Found art

Jon Strymish’s cluttered vision
By MIKE MILIARD  |  May 21, 2008

080523_strym_main
Josh Ritter photographed by John Strymish
Photographer Jon Strymish’s truck is a mess. “It’s a chaotic clutter of stacks of photographs and negatives, empty film canisters, [and] remnants of his past meals,” says friend and fellow shutterbug John Nikolai. “I’ve seen plants growing out of frightening dark corners of it, where there’s muck and filth. He could make an exhibition out of his truck as easily as he could his photography. It’s somethin’ else.”

Strymish is so scattered, in fact, that he’s been the subject of scholarly inquiry. Eric Abrahamson and David H. Freedman’s 2007 book, A Perfect Mess: The Benefits of Disorganization (Little, Brown) included a chapter parsing his unorthodox work habits.

And, as it happens, Strymish works with books. The whole reason his truck is in such abysmal disarray is that he spends so much time co-managing the towering and sprawling New England Mobile Book Fair (NEMBF) in Newton Highlands. “I work seven days a week, which doesn’t leave much time to clean the house or the car,” he says. “If I could have time to keep things straight, I would. But I work really hard to keep the bookstore straight.”

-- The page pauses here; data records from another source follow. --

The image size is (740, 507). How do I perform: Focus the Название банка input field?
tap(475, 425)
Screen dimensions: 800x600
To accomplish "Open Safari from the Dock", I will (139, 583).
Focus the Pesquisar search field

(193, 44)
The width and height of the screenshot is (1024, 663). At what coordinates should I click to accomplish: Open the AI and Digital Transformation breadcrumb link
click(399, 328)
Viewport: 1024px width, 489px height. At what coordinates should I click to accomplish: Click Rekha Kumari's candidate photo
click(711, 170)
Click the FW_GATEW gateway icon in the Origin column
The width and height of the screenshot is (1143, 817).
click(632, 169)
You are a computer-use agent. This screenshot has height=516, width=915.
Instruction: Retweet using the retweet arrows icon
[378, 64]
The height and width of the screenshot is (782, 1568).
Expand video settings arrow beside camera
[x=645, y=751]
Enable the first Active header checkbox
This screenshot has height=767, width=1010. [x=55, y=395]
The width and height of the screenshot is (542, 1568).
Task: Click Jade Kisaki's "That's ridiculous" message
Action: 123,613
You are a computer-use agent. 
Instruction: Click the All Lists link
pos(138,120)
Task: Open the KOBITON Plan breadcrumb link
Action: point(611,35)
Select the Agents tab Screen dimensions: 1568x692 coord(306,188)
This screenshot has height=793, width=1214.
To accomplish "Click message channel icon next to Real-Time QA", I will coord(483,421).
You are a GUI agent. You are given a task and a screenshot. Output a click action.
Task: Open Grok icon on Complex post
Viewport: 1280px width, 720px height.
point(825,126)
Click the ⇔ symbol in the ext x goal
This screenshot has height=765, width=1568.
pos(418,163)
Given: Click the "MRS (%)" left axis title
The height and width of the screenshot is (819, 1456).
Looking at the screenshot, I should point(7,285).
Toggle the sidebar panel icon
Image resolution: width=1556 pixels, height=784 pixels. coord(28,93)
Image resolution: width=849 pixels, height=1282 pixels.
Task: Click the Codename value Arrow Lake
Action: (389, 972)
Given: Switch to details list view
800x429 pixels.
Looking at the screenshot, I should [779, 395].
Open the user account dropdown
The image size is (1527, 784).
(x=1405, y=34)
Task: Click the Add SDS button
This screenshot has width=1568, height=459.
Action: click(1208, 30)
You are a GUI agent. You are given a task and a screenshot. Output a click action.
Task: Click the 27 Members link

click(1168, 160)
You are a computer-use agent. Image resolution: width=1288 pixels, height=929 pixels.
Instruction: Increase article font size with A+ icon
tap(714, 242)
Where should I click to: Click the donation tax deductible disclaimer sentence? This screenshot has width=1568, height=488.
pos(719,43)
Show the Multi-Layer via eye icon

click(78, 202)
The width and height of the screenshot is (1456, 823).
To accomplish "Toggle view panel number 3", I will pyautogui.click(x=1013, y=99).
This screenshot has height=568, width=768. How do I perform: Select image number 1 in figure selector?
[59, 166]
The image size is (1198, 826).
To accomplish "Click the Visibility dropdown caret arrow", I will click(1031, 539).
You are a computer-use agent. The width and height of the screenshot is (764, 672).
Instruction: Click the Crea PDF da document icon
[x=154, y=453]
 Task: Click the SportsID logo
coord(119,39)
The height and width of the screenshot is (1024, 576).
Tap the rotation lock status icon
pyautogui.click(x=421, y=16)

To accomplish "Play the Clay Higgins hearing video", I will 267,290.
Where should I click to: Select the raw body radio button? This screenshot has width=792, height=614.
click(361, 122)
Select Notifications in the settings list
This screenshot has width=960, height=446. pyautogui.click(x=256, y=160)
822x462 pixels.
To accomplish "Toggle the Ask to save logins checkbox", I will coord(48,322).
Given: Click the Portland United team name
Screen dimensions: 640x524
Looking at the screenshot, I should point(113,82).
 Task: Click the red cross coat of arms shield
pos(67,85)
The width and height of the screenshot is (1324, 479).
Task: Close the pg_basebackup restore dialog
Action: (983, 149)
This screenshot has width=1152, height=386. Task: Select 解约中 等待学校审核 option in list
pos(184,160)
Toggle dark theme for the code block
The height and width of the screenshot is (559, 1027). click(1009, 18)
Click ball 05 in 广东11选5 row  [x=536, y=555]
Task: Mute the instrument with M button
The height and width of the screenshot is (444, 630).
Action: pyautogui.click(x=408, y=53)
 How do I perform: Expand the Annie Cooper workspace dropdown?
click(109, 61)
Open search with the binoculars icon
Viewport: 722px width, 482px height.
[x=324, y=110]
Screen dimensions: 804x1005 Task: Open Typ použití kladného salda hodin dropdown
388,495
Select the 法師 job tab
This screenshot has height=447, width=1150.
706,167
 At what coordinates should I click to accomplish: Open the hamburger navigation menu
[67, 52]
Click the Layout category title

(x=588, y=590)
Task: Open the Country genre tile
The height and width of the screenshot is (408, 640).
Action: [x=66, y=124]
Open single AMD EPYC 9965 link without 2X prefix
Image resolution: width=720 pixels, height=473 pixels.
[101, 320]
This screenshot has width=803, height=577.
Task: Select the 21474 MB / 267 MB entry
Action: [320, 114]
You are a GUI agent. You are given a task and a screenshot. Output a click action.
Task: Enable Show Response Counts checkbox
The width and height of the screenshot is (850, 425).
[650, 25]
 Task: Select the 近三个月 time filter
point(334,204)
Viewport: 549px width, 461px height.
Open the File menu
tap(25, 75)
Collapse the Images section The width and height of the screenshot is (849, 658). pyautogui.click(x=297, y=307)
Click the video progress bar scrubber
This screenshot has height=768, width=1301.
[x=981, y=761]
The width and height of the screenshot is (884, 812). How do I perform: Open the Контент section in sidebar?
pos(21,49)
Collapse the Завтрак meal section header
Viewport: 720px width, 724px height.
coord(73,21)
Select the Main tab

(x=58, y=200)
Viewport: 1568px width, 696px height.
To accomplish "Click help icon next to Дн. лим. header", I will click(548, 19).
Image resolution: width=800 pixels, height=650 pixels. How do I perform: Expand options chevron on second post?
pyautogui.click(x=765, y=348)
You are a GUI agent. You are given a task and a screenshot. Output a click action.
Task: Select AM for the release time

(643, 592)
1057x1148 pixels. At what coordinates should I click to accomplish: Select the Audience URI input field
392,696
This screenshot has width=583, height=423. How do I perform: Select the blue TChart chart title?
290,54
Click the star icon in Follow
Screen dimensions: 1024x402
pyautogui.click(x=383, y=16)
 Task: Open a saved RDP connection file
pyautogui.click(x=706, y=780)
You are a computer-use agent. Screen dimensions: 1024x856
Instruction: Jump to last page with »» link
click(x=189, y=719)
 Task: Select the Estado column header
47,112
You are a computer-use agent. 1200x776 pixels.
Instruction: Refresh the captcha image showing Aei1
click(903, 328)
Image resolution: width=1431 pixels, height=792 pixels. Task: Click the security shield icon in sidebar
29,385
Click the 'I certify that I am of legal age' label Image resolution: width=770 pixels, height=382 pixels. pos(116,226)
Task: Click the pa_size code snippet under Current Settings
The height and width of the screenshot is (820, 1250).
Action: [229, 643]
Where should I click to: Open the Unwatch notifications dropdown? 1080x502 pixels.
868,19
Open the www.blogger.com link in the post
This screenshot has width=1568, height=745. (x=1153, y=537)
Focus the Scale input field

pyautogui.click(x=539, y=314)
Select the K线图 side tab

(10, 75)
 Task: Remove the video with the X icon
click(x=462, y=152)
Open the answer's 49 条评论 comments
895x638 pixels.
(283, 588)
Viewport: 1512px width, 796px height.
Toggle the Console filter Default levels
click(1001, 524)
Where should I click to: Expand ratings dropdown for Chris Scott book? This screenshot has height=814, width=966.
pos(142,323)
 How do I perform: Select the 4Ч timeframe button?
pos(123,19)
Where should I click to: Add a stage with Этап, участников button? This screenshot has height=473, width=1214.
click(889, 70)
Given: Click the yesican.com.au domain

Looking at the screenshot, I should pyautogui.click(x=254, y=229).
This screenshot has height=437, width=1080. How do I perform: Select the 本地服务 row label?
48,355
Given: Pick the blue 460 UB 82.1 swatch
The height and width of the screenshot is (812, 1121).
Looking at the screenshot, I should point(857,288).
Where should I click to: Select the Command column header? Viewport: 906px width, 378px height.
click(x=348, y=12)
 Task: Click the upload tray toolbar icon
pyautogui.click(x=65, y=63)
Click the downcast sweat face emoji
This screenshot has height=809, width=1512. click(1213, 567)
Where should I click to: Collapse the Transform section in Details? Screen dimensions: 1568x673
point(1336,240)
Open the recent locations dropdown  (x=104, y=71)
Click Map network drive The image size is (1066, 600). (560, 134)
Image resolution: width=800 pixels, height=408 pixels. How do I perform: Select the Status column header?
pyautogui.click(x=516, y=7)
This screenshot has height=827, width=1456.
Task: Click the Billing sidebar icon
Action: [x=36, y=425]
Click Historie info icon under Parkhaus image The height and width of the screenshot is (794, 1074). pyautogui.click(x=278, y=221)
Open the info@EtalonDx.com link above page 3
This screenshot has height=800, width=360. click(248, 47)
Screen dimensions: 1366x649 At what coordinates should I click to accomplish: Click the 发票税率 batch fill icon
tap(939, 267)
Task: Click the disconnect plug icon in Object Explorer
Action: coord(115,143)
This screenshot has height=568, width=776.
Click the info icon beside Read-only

That said, NEMBF also exists in a state of near-entropy. “It’s sort of chaos,” admits Strymish. “It’s probably the biggest business in America without a computerized inventory system. Floor to ceiling books. As much as we can carry.” So how do they keep the place in order? “We mostly just work hard.”

You can thank that blithe but serious-minded approach to life for Strymish’s new photo exhibit, “These Are From the Negatives in My Car,” which is currently hanging at Club Passim in Harvard Square. When the club called up looking for some prints to hang recently, time was tight. Strymish didn’t have the leisure of being too discerning. So he had a thought: “What could I find in my car to print?”

While sifting through the flotsam of his truck, Strymish plucked negatives as he found them. Then he developed them. The results — 20 or so stately black-and-white portraits of local musicians, among them Josh Ritter, Rose Polenzani, Kevin Barry, Aoife O’Donovan, and Jennifer Kimball — prove that one man’s “trash” can be everyone else’s treasure.

In a way, the show is the “ultimate testimonial to [Strymish’s] unfathomable level of disorganization,” says Nikolai. “To make a show out of whatever was in his truck at the time, and be content with whatever was in there, and throw his favorite shot on the wall, is very Strymish. He doesn’t stress about anything when it comes to photography. Everything is just done out of a love for the music, and is reflective of the joy he gets out of listening and the act of taking photos. It’s not that he doesn’t work at it — but more that it isn’t work.”

So far, then, being a mess seems to be working for Strymish.

“I guess,” he laughs. “I’m not dead yet.”

Meaning he still has time to turn his untidy ways around?

“No, no, no,” he clarifies. “Being a mess hasn’t killed me yet.”

“These Are From the Negatives in My Car” will be up at Club Passim, 46 Palmer Street, in Cambridge, through June 15. Open daily from 11:30 am to 10:30 pm. Call 617.492.5300.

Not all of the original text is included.